VENTURA — Manhattan or Los Angeles? Edward Duffy will take Ventura, thank you.
As location manager for the hit TV series "Melrose Place," Duffy can tell horror stories about trying to get routine shots on the streets of Los Angeles. "Everyone is so jaded there," he says. "No one wants to cooperate."
Not so in Ventura. "When you find a fresh area like this, it makes everything so much easier." Here, neighbors don't try to extort cash from him for shooting on their street, and when he needed a certain "institutional" looking shot, Ventura College opened its doors to him, quickly, and without hassle.
Because of this atmosphere and because the beach house regularly shown on "Melrose" is just down the road at Oxnard Shores, Duffy says he is in town looking for good sites at least once an episode. The Ventura Pier was featured in a recent episode.
Ventura is getting a reputation among Hollywood location scouts, managers and post-production people as an inexpensive, friendly place to do business. And that's exactly what city officials hoped for when they streamlined their permitting process into a one-page, one-stop operation last September.
The results are tangible: There were eight film projects in Ventura in 1995. "Since December, we've had 14 projects," said Richard Newsham, the city's community relations official who works directly with production managers.
It's not the permit fees--$150 for a day or $250 for unlimited time, lower than industry standards--that the city covets. It's the larger impact a film project has on the community.
"Film crews fill the hotels; they fill the restaurants. I think the Doubletree Hotel was booked almost a whole month when Sandra Bullock was here," said community relations spokeswoman Debbie Solomon. It's also an image thing.
When Bullock rolled into town in February to film "Making Sandwiches," a short film that she wrote and starred in, tourists and locals lined Seaward Avenue to watch as the crew filmed at Beachside Pizzaria. A lot of them ate lunch, too.
"They rented our back porch out for the whole 50-person crew about four times," said Joanna Lopez-Rojas, co-owner of the Joannafina's Mexican Cafe on Seaward. "It was excellent for business." She said Bullock still often drives up to take friends to the restaurant.
Location manager Shannon McMahon said they stumbled onto the Pierpont area because they liked the name "Seaward," and took that freeway exit.
Even Disney has come to town. Crews were at the downtown courthouse recently filming parts of "Dangerous Minds," a TV pilot. Location manager Lisa Stewart said the city's cooperation in letting the crew park, store equipment and take over a few rooms for the day was invaluable to the project, and left her with a lot of goodwill toward Ventura as a site for future projects.
"The town is so film-friendly that it really makes sense to film there," she said. "I cannot imagine the filming going so well in Los Angeles."

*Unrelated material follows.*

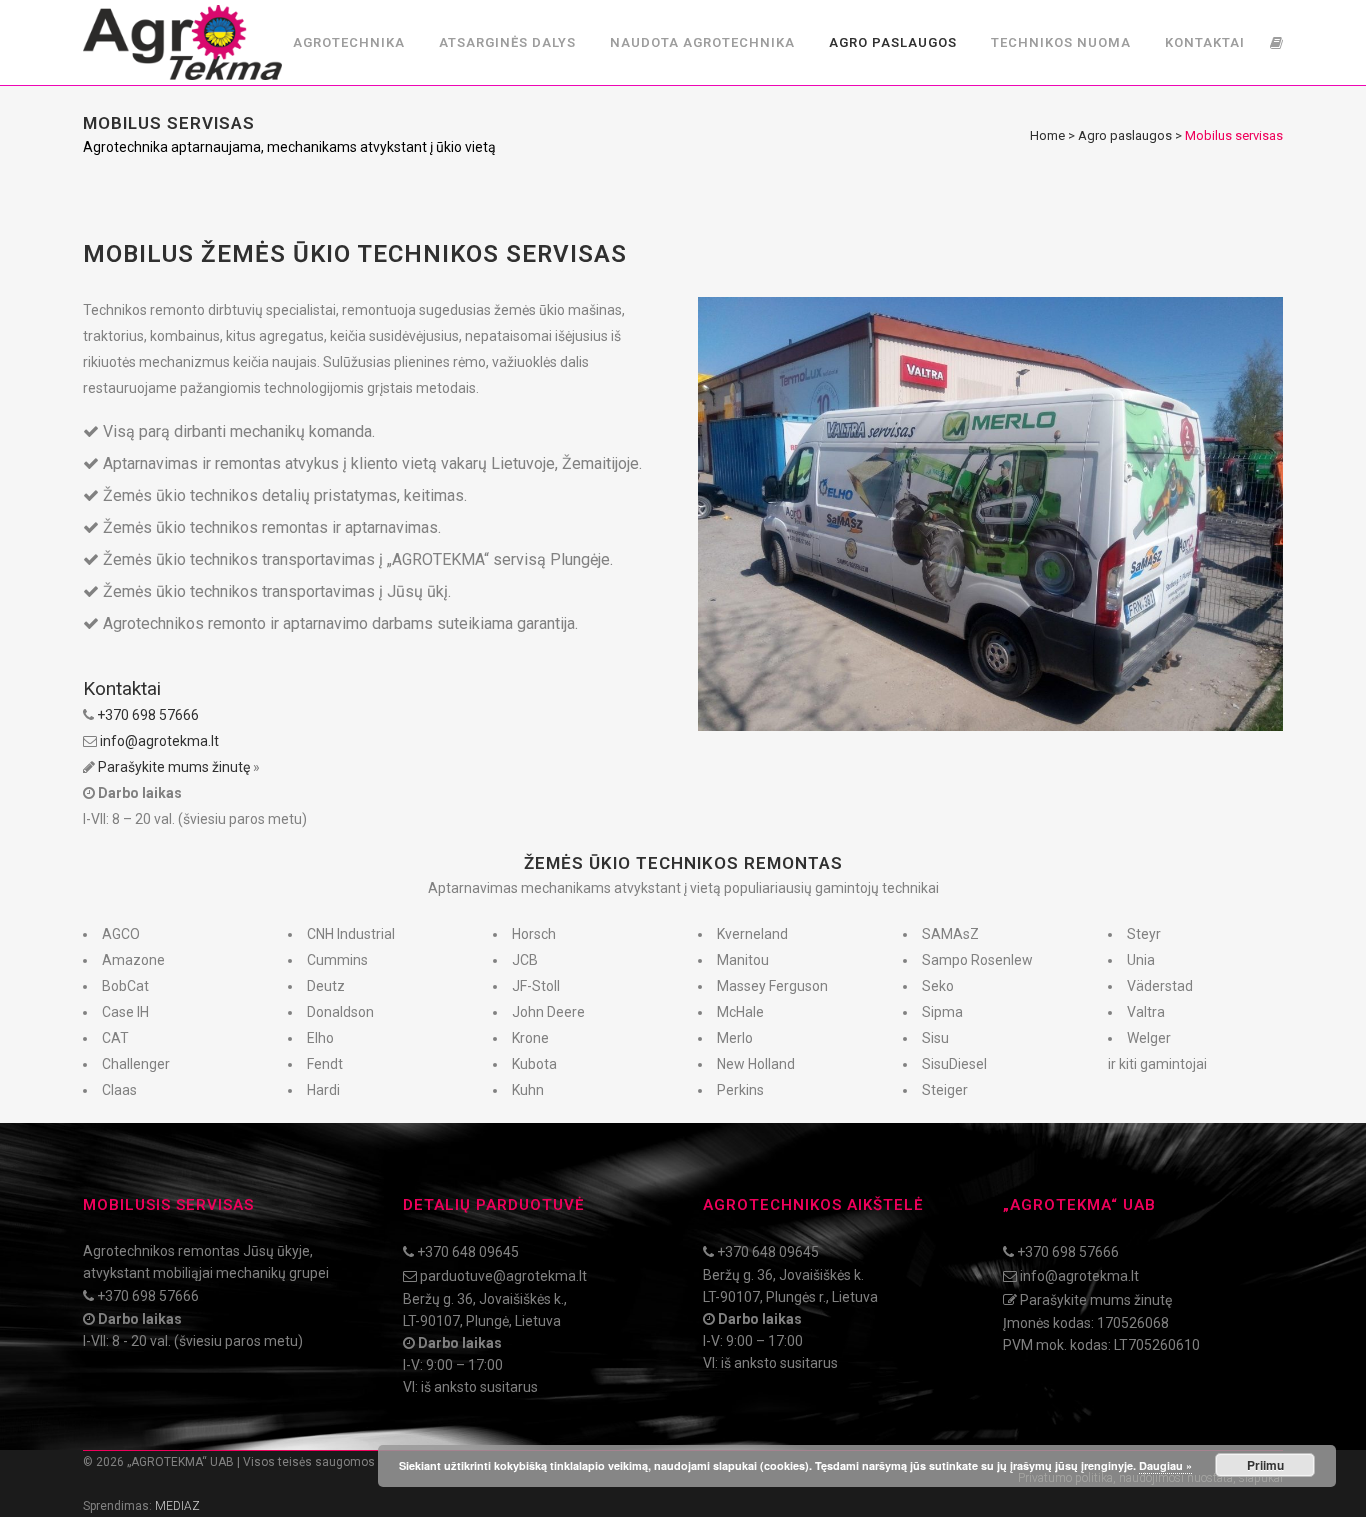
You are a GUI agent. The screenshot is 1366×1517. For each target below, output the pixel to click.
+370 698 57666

More and more movie crews are starting to think so. Although nobody knows in advance where a scene will take place, location scouts and managers agree that a cheaper, hassle-free scene is a huge draw. Not only does it make a project easier, "it makes it possible," said Stewart.
All this movie stuff isn't entirely new to Ventura and surrounding cities. Located 60 miles up Pacific Coast Highway from Hollywood, a few producers and directors have been stumbling into town since the birth of the movies.
In the 1920s, a then-obscure actor named Rudolph Valentino stood among the dunes on a desolate Oxnard beach, wrapped in Arab robes. The film? "The Sheik."
Real estate hucksters were quick to use this and other movies being filmed here as a lure. They proclaimed the area "Hollywood Beach" and started selling sandy lots for $200 to Los Angelenos who wanted a chance to see their favorite stars up close. The stretch of beach never became the promised movie-land mecca, but at least the name stuck.
Today, the star-struck would do well to hang around downtown Ventura or other selected city sites to glimpse a luminary or two.
Nicholas Cage, recently awarded an Oscar for Best Male Actor for his role in "Leaving Los Vegas," was just in Ventura filming an upcoming movie with Sean Connery, "The Rock."
The area has attracted its share of post-production work as well. Warner Bros., Sony Pictures and Castle Rock came to Ventura when they needed an extra scene or a reedit before finalizing a project, including for such films as "How to Make an American Quilt," "The End" and "Matinee."
Less glamorous, but just as essential to Hollywood, is the perpetual stream of commercial shoots. Ventura draws a lot of automobile makers and breweries. Rolling Rock Beer recently shot a "chicks-in-bikinis" type commercial at the Ventura Pier.
But tourist gawks aside, Ventura is hoping for something a little more substantial to come from all of this. "Long-term, our goal is to get the production jobs themselves up here," said David Kleisch, Ventura's economic development director.
And, with their collective eye ever on the prize, city officials have waived the permit fee for student filmmakers. "When they go on to become producers, we want them to remember us," said Solomon.